Saved entries
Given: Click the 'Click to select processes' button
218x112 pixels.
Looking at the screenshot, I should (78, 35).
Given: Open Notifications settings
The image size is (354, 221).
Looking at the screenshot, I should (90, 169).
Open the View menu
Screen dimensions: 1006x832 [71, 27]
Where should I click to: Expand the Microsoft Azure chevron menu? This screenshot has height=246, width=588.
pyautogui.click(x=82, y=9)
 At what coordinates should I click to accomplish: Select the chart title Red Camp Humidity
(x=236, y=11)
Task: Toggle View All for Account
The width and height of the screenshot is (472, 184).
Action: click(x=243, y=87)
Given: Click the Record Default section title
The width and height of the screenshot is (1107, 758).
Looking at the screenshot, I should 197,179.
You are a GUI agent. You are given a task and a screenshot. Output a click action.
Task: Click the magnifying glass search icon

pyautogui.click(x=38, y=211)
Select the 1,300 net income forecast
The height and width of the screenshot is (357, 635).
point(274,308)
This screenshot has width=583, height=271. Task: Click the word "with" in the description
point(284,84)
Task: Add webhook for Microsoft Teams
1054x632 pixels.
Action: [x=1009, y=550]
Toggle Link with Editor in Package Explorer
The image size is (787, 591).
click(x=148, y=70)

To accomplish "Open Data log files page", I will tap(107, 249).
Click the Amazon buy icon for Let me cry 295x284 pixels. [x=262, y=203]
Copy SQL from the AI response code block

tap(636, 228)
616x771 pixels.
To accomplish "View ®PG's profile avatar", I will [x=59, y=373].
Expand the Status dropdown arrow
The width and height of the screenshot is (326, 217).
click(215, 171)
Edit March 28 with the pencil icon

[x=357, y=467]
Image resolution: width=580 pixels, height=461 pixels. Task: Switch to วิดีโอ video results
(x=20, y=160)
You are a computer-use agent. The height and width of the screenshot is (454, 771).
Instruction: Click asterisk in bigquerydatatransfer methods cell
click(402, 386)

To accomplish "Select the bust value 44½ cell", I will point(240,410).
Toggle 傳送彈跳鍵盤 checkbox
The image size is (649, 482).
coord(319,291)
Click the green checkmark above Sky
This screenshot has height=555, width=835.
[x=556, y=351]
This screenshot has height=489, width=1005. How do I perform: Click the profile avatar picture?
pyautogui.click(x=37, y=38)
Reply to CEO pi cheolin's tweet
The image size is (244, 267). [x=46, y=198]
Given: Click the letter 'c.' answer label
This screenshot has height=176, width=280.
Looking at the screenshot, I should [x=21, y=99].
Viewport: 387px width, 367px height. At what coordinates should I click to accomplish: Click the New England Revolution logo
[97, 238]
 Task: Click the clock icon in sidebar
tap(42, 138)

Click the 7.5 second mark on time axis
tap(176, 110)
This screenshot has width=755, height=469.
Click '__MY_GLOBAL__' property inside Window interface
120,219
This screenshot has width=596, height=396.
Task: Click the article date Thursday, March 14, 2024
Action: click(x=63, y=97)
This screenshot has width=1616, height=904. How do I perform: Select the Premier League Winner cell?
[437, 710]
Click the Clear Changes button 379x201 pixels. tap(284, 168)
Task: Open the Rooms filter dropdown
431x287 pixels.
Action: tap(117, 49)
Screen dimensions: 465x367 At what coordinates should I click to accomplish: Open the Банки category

**Task to carry out:**
Can you quote exactly the lines from the one containing "Viewport: 387px width, 367px" through the last line of the records above, and nothing else?

**Finished exercise:**
Viewport: 387px width, 367px height. At what coordinates should I click to accomplish: Click the New England Revolution logo
[97, 238]
 Task: Click the clock icon in sidebar
tap(42, 138)

Click the 7.5 second mark on time axis
tap(176, 110)
This screenshot has width=755, height=469.
Click '__MY_GLOBAL__' property inside Window interface
120,219
This screenshot has width=596, height=396.
Task: Click the article date Thursday, March 14, 2024
Action: click(x=63, y=97)
This screenshot has width=1616, height=904. How do I perform: Select the Premier League Winner cell?
[437, 710]
Click the Clear Changes button 379x201 pixels. tap(284, 168)
Task: Open the Rooms filter dropdown
431x287 pixels.
Action: tap(117, 49)
Screen dimensions: 465x367 At what coordinates should I click to accomplish: Open the Банки category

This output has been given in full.